Mark a accepté -et je lui en suis profondément reconnaissant- que l'intégralité de nos droits d'auteur soient versés à ce collectif venant en aide aux soignants.
 
Je reste profondément navré de la manière irresponsable et inique dont ceux-ci ont été mis à contribution à tant d'endroits, comme une armée de malheureux, des soldats qu'on envoyait au front sans même leur donner les moyens de leur sécurité et de leur protection.
 
La Suisse ayant été relativement épargnée du fait de son système de soins disposant de bien plus de moyens (il en coûte à chaque habitant au moins 500 euros par mois,  dans ce pays sans caisse d'assurance-maladie publique, mais avec une obligation de contracter une assurance auprès de compagnies privées, cumulant des réserves obscènes), nous avons fait le choix de ce collectif aidant les soignants en difficulté du fait des événements.
 
 
Le vrai courage
 
Bien des internautes m'ont félicité pour mon courage au long des semaines et des analyses et prises de position que je publiais.

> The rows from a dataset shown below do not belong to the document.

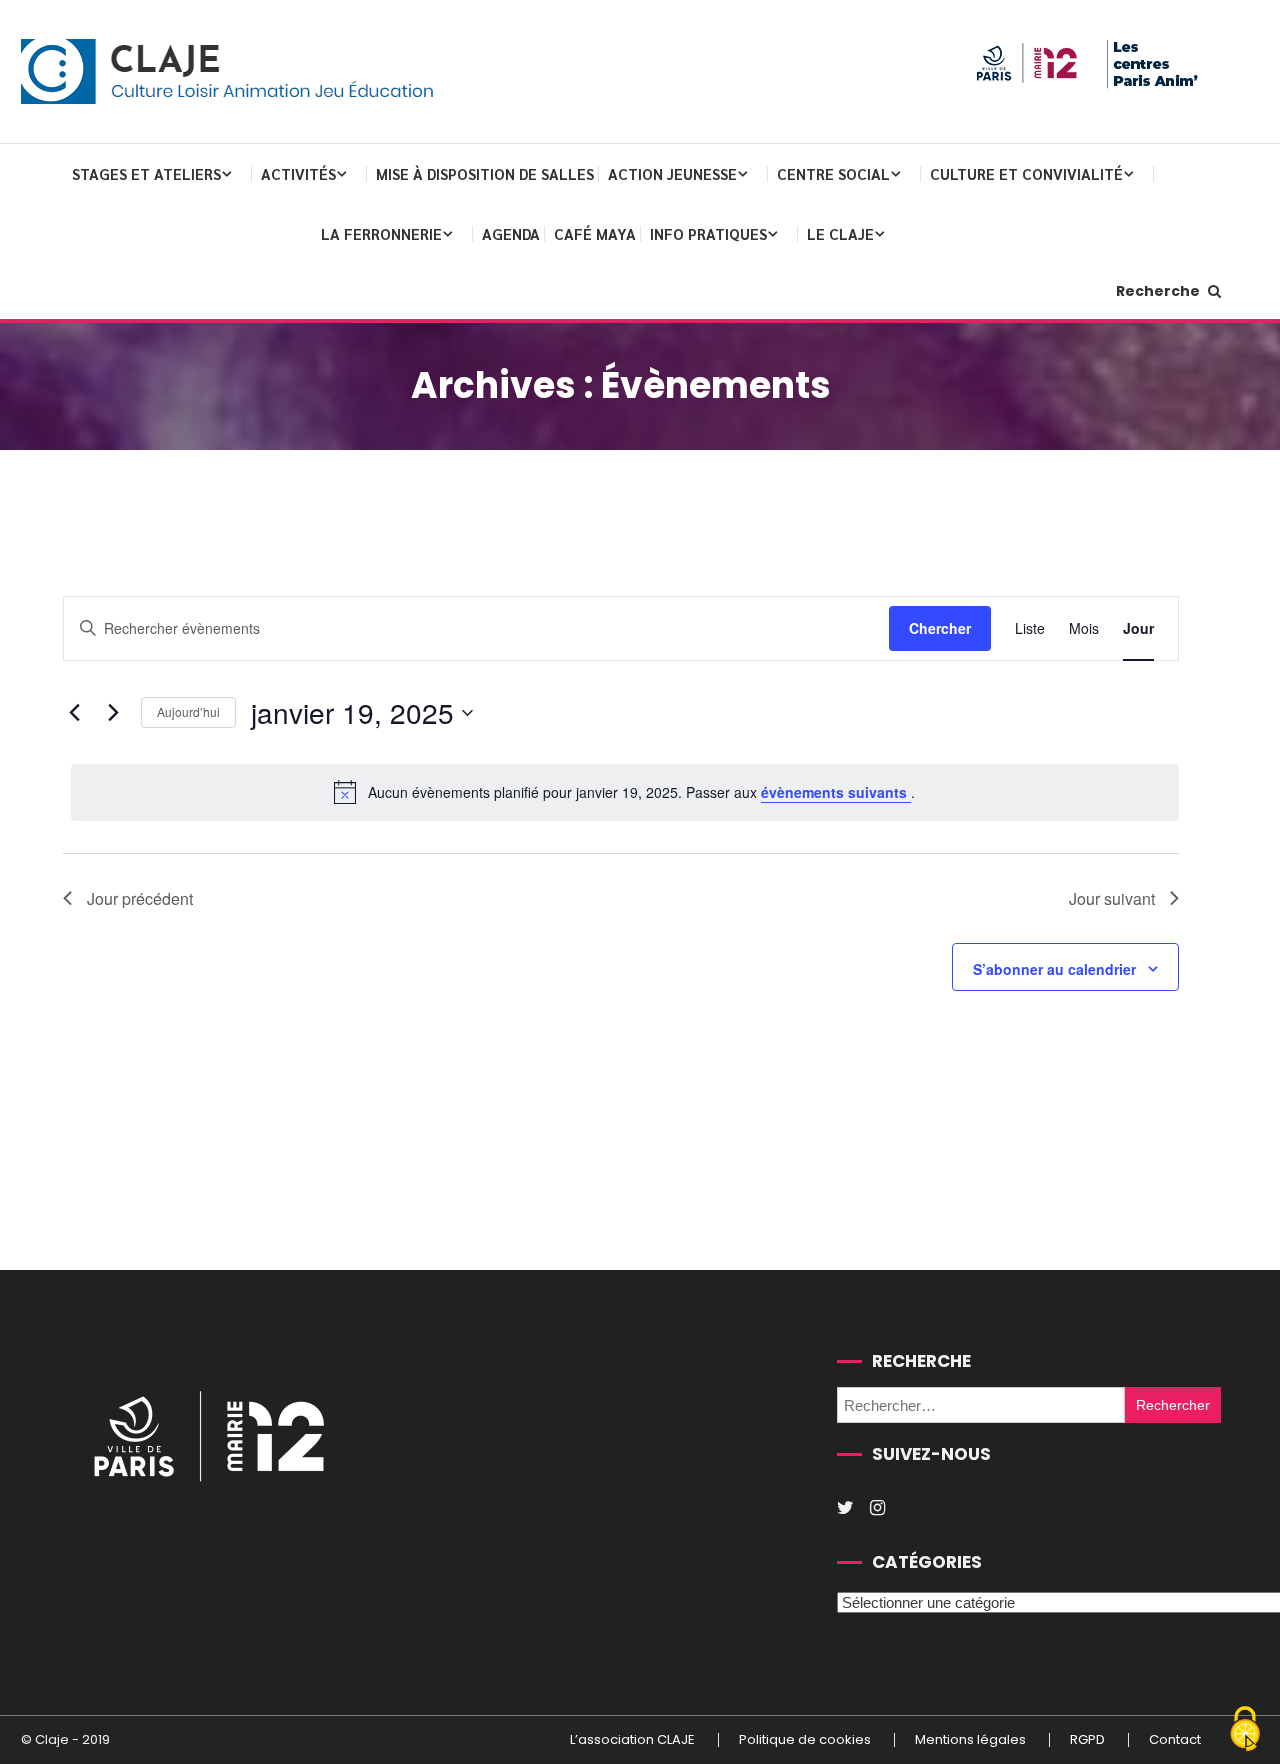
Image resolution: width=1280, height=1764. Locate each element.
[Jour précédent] (75, 713)
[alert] (625, 792)
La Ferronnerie (381, 233)
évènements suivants (836, 792)
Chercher (940, 628)
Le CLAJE (840, 233)
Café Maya (595, 233)
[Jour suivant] (114, 713)
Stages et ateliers (146, 173)
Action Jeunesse (672, 173)
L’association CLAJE (632, 1740)
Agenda (511, 233)
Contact (1175, 1740)
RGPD (1087, 1740)
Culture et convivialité (1026, 173)
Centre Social (833, 173)
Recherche (1159, 291)
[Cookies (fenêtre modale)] (1245, 1730)
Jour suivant (1112, 898)
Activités (298, 173)
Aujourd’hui (188, 711)
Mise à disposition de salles (485, 173)
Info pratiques (708, 233)
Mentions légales (970, 1740)
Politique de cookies (805, 1740)
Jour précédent (140, 898)
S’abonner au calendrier (1054, 969)
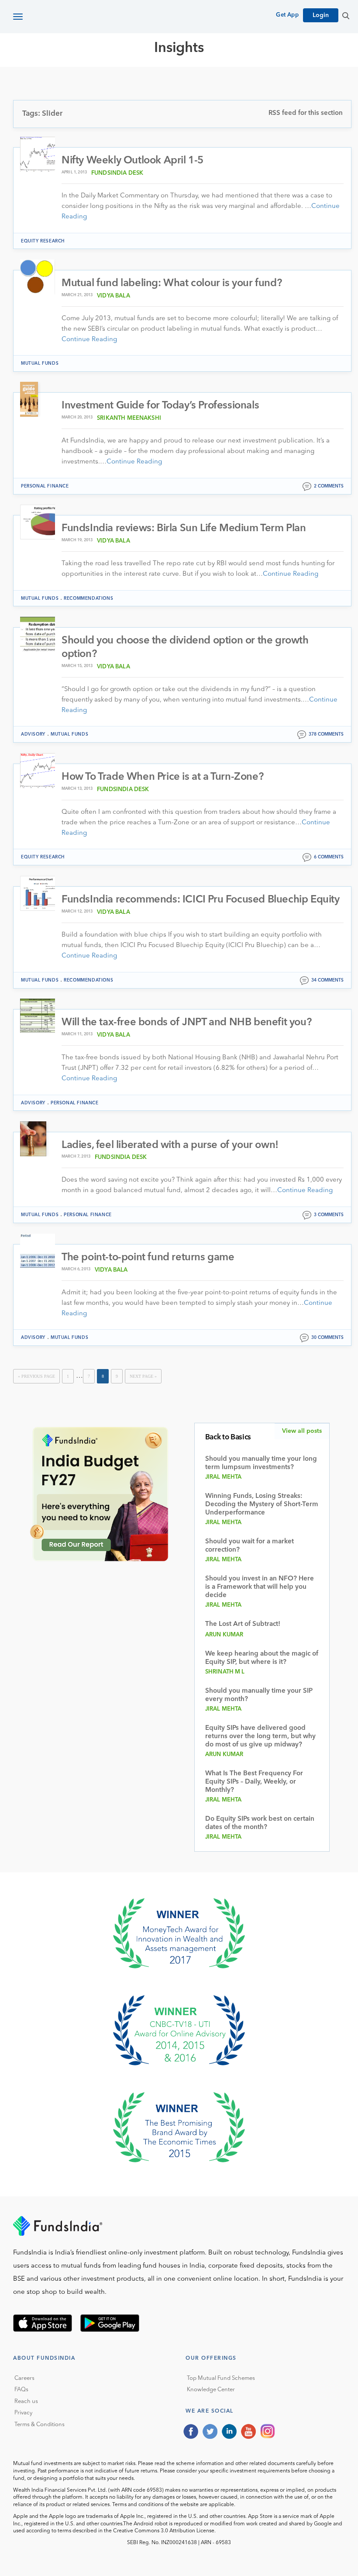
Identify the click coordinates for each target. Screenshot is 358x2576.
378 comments (326, 734)
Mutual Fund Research (148, 79)
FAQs (21, 2390)
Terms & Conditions (39, 2424)
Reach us (26, 2401)
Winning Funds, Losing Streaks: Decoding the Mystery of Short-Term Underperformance (261, 1504)
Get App (287, 15)
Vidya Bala (113, 296)
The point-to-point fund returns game (148, 1257)
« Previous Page (36, 1376)
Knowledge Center (211, 2390)
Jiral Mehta (223, 1477)
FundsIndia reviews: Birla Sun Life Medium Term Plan (184, 528)
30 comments (327, 1337)
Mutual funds (40, 363)
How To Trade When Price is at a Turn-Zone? (162, 777)
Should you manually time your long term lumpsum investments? (261, 1463)
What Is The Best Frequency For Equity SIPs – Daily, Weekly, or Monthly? (254, 1782)
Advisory (33, 734)
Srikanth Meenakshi (129, 418)
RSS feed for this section (305, 113)
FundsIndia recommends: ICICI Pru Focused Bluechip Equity (201, 900)
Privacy (23, 2413)
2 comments (329, 486)
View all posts (302, 1431)
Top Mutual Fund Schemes (221, 2378)
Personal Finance (45, 486)
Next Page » (143, 1376)
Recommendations (88, 598)
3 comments (329, 1215)
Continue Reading (89, 339)
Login (321, 15)
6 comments (329, 857)
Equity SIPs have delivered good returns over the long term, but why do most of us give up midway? (260, 1736)
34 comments (327, 980)
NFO (278, 79)
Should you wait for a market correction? (249, 1546)
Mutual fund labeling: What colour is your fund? (172, 283)
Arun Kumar (224, 1635)
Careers (24, 2378)
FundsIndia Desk (117, 173)
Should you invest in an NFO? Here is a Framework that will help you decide (259, 1587)
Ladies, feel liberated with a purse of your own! (170, 1145)
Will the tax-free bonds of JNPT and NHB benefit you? (186, 1022)
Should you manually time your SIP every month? (259, 1695)
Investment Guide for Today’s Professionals (160, 406)
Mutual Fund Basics (59, 79)
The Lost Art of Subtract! (242, 1624)
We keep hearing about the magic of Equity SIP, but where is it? (261, 1658)
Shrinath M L (225, 1672)
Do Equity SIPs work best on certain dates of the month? (259, 1823)
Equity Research (231, 79)
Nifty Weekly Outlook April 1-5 (132, 161)
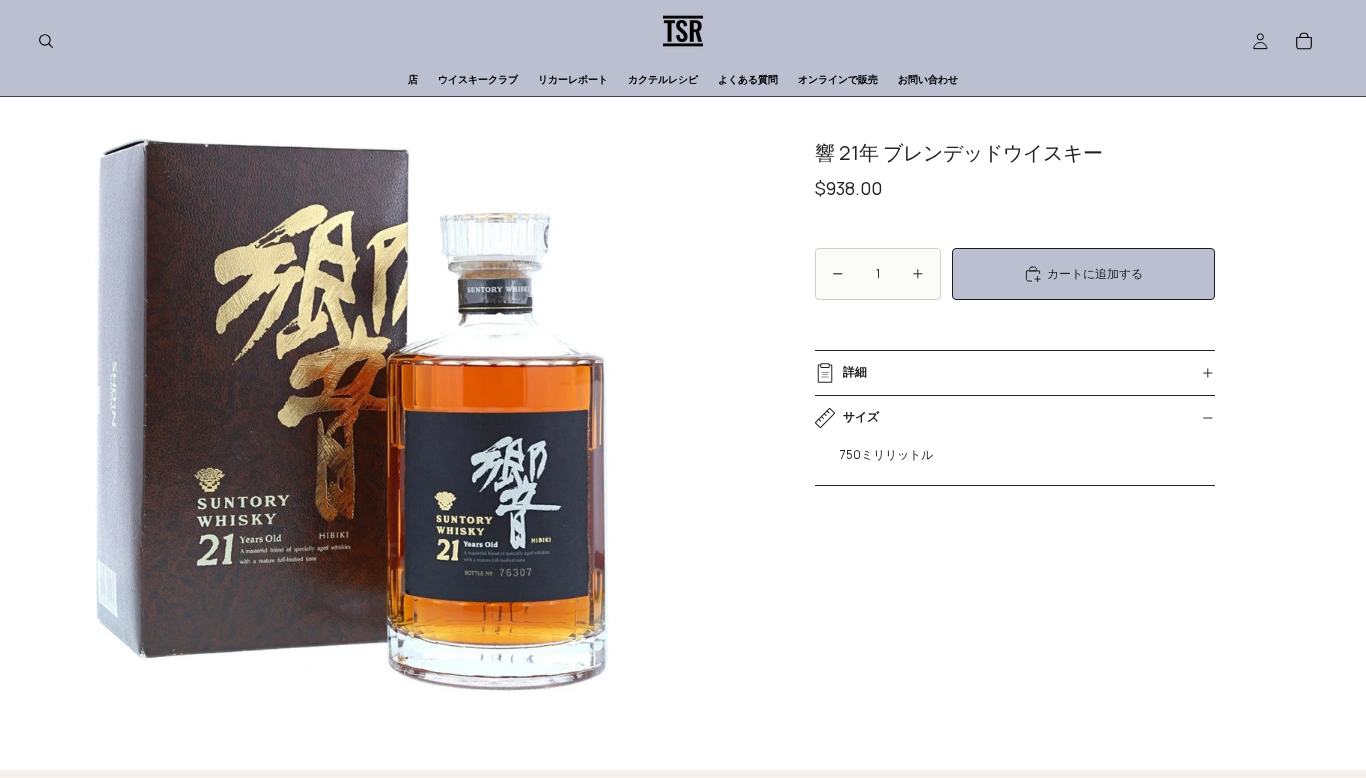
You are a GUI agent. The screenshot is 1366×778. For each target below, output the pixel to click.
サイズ (861, 416)
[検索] (46, 41)
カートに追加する (1095, 273)
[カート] (1304, 41)
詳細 (855, 371)
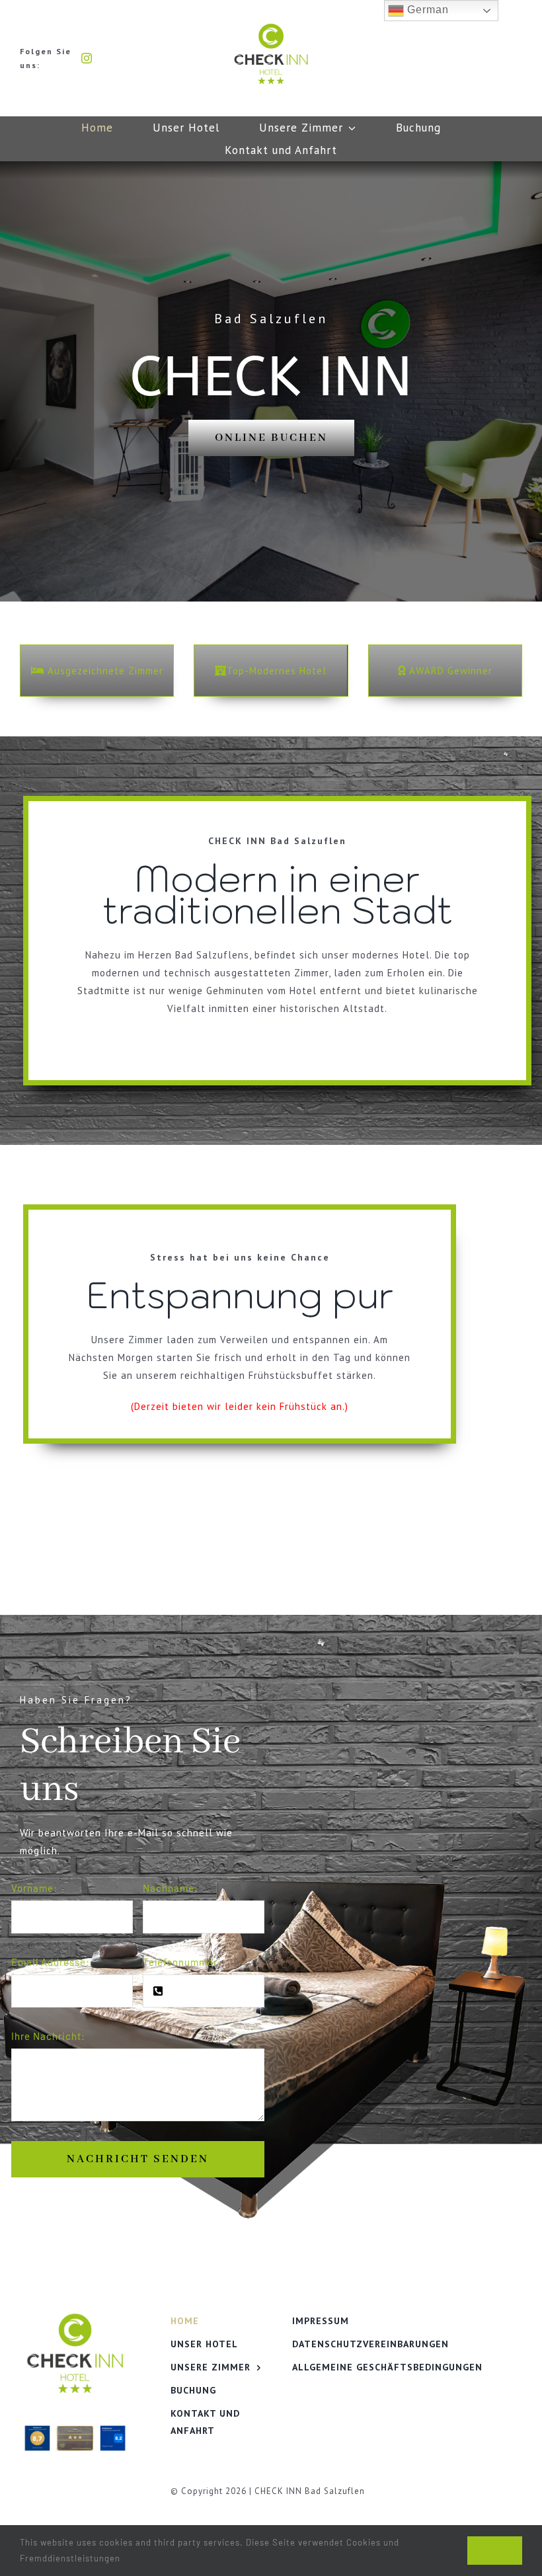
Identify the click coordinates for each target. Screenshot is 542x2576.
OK (494, 2550)
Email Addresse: (50, 1962)
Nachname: (170, 1888)
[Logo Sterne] (271, 28)
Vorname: (34, 1888)
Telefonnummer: (182, 1962)
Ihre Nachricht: (48, 2036)
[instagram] (87, 58)
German (426, 9)
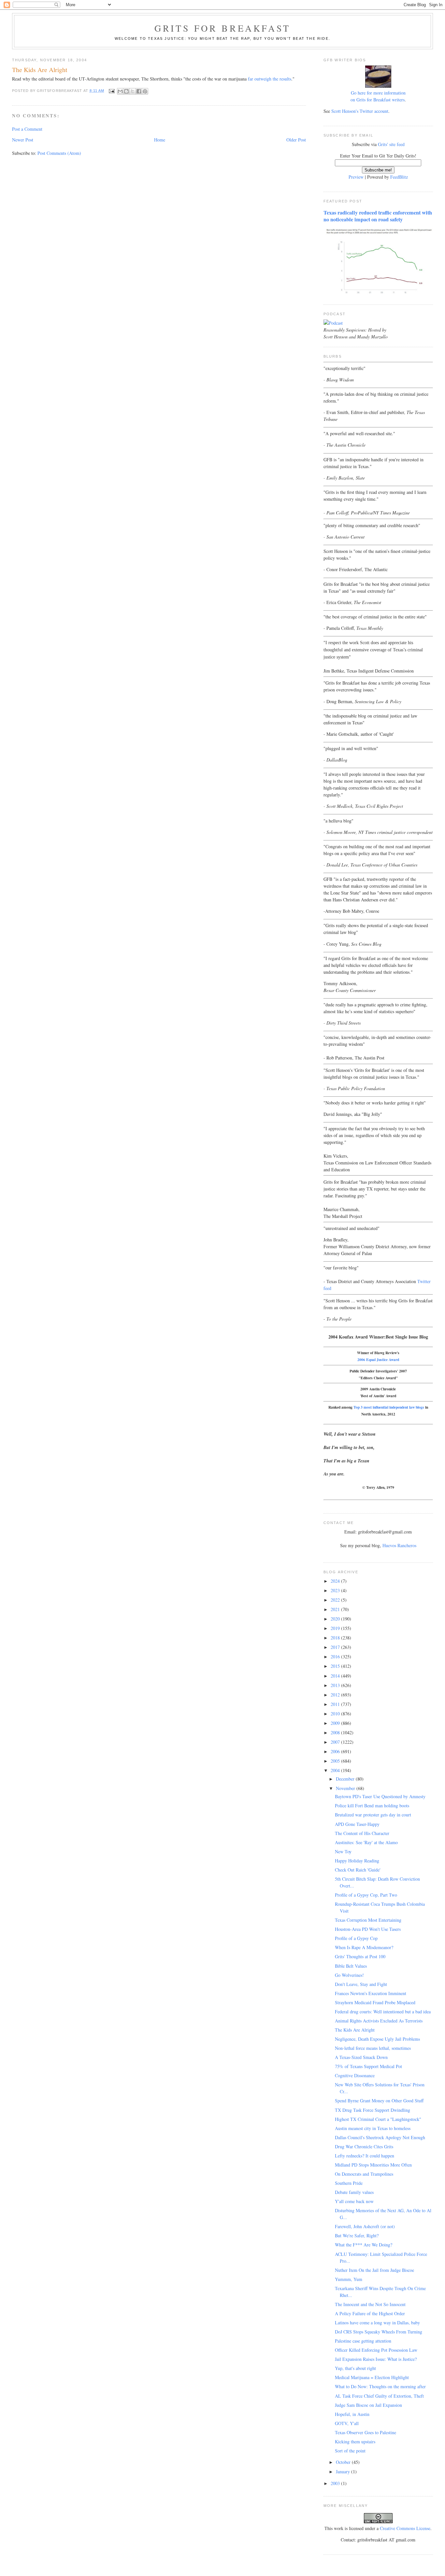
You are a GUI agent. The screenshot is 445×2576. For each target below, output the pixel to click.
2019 (336, 1628)
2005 (336, 1761)
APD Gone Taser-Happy (357, 1824)
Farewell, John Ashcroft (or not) (365, 2226)
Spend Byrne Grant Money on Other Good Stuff (379, 2100)
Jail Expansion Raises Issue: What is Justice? (376, 2359)
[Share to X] (132, 91)
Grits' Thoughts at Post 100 (360, 1956)
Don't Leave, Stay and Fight (361, 1984)
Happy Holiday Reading (357, 1861)
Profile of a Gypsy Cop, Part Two (366, 1895)
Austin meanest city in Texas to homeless (372, 2128)
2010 (336, 1713)
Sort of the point (350, 2451)
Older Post (296, 140)
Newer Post (22, 140)
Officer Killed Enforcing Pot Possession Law (376, 2350)
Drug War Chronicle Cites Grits (364, 2146)
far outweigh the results (269, 79)
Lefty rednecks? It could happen (364, 2156)
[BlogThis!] (126, 91)
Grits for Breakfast (222, 28)
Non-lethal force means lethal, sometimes (373, 2048)
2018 (336, 1638)
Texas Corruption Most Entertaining (368, 1920)
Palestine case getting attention (363, 2341)
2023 (336, 1590)
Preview (356, 177)
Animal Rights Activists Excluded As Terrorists (379, 2021)
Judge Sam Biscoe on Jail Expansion (368, 2405)
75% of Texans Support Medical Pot (368, 2066)
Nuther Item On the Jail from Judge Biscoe (374, 2270)
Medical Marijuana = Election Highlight (372, 2377)
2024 (336, 1581)
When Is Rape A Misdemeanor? (364, 1947)
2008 (336, 1732)
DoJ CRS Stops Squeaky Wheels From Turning (378, 2332)
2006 (336, 1751)
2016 (336, 1656)
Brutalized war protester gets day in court (373, 1815)
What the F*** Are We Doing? (363, 2245)
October (344, 2462)
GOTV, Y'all (347, 2423)
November (346, 1788)
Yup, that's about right (355, 2368)
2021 (336, 1609)
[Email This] (120, 91)
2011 (336, 1704)
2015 (336, 1666)
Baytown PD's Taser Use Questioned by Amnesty (380, 1796)
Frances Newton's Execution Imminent (370, 1993)
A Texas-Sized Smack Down (361, 2057)
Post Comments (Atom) (59, 153)
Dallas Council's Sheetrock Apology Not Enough (380, 2137)
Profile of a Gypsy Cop (356, 1938)
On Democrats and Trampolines (364, 2174)
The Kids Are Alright (355, 2030)
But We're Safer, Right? (357, 2235)
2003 (336, 2483)
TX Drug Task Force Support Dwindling (372, 2110)
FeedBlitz (399, 177)
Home (159, 140)
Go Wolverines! (349, 1975)
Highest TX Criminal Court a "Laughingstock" (378, 2119)
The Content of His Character (362, 1833)
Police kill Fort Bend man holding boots (372, 1805)
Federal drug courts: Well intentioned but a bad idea (383, 2011)
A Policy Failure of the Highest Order (370, 2313)
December (346, 1779)
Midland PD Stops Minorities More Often (373, 2165)
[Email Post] (112, 91)
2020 (336, 1619)
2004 (336, 1770)
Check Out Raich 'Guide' (357, 1870)
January (343, 2471)
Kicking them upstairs (355, 2441)
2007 (336, 1742)
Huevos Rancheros (399, 1545)
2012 (336, 1695)
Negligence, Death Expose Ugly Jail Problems (377, 2039)
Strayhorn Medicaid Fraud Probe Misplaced (375, 2002)
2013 (336, 1685)
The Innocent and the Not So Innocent (370, 2304)
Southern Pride (349, 2183)
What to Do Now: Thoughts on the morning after (380, 2386)
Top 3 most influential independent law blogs (388, 1407)
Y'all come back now (354, 2201)
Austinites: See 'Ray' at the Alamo (366, 1842)
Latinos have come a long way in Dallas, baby (377, 2322)
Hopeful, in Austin (352, 2414)
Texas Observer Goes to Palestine (365, 2432)
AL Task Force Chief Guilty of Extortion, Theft (379, 2396)
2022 (336, 1600)
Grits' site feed (391, 144)
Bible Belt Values (351, 1966)
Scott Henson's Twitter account (359, 111)
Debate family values (354, 2192)
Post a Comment (27, 129)
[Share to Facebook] (139, 91)
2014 (336, 1676)
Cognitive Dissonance (355, 2075)
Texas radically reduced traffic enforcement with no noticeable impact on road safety (377, 216)
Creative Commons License (405, 2528)
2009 (336, 1723)
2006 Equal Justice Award (378, 1359)
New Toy (343, 1851)
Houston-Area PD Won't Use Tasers (368, 1929)
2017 (336, 1647)
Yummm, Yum (348, 2279)
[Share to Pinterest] (145, 91)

Je les en remercie du fond du cœur. Mais la vérité est que mon courage était tout relatif. Le pire risque encouru (je l'ai pris en toute conscience et vraiment sans me poser de questions) étant de déplaire à certaines gens en place et de subir éventuellement les contrecoups de leur ressentiment.
 
Les vrais courageux dans cette triste histoire -et c'est une bien modeste manière pour moi de leur rendre hommage-, ce sont ces femmes et ces hommes qui jour après jour, dans des conditions difficiles et souvent sordides, sont allés au front en respect de leur engagement à soigner la douleur humaine -et de ce serment d'Hippocrate que les autorités ont piétiné, mais qu'eux ont respecté jusqu'au péril et pour certains même au prix de leur vie.
 
C'est vers eux que je redirige en pensée les compliments que je reçois, sachant que c'est aussi pour eux et en grande partie avec eux que j'ai mené ce combat au long des semaines.
 
 
Neuro-stratégies
 
Dans ce livre électronique, Mark et moi (qui épluchons depuis des années la littérature scientifique en neurosciences) avons extrait de cette masse de données des stratégies utiles et amusantes, faciles à utiliser au quotidien pour entretenir notre vitalité, notre équilibre émotionnel, et améliorer nos performances cognitives -en particulier en ce qui a trait à la prise de décision.
 
A recommander en priorité à nos autorités politiques et médicales ?
 
Je doute que cela les intéresse hélas. Elles sont encore persuadées (ou cherchent encore à nous faire croire) qu'elles ont pris les bonnes décisions, en dépit de toutes les évidences.
 
Je fais plutôt confiance à ce que j'appelle "cette grande tribu des personnes intègres et de bonne foi" qui, à défaut la plupart du temps d'être aux commandes, sont les vraies forces vives de notre société et constituent notre grand et beau réservoir d'humanité.